The End of the the Contract Attorney Era: By Court Mandate

We have discussed Robo Lawyers in the past and how e-discovery conducted by computers will impact the market place for contract attorneys (a.k.a. document review attorneys).  It's my feeling and perhaps the general consensus that contract attorney jobs will dissipate gradually with the ebb and flow of the free market.  Attorneys in India are cheaper than our lawyers, who are heavily laden with the burden of student loan debt.  Then, once clients get the memo that much of contract monkey work can be done by computers, sans attorneys altogether, document review "opportunities" will eventually disappear altogether. However, although covered in 2011, the change did not seem imminent.  After all, it takes a long while for the legal market place to catch up to technology, or so I thought.

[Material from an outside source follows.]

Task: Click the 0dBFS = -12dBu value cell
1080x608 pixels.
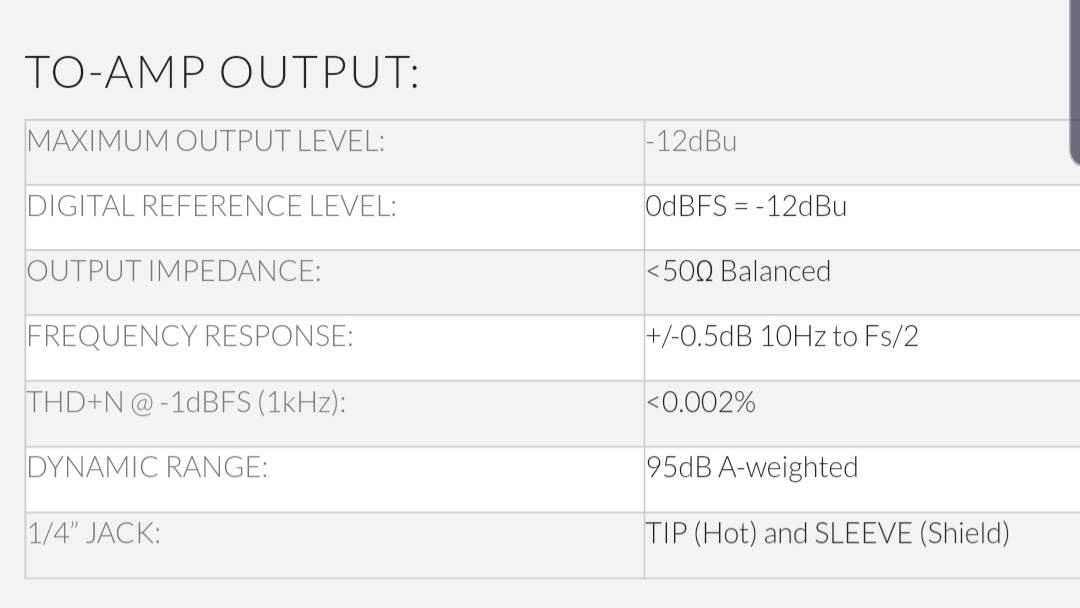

Welcome to tomorrow.    Judge Peck of the the Southern District of New York court mandated robo-attorneys for document review--because it's cheaper.  I have practiced in Federal Court and this type of "innovative" idea could catch like wildfire--and spread from one Judge's chambers to the other.  Let's determine how many jobs this type of case would have created.  Apparently, the issue in the case is as follows:
Whether Publicis Groupe compensated female employees less than similarly situated males via salary, bonuses, or perks; precluded or delayed the selection and promotion of females into higher level jobs held by male employees; and carried out terminations or reassignments when the company was reorganized in 2008 that disproportionately impacted female employees.
 I'm thinking this type of case would have provided work for 25 or so contract attorneys.  So, thanks for putting 25 young, starving and possibly homeless contract attorneys out of work, Judge Peck.  I know, it's not his responsibility to make sure that young attorneys are working.  But it's also not his responsibility to make watch the litigants' pockets.  Next he'll be looking at the attorney's bills and deciding whether the work is administrative or legal in nature before the check is cut.  Unless, of course, the legal fees are awarded to the Plaintiff---which could actually be the case here.  Then that does fall within his duties as a judge.  Whatever.  That's not the point.

Litigation is pricey and that is part of what makes the machinery of the legal system turn as it does. To usurp that premise by dictating methods of discovery is... should I say... reversible error?

Let's see what happens. Run, don't walk, away from contract work. It's no place to be when the ground splits open beneath your feet.

Moral of the Story: The government always finds a way to intervene, i.e. ruin, the free market.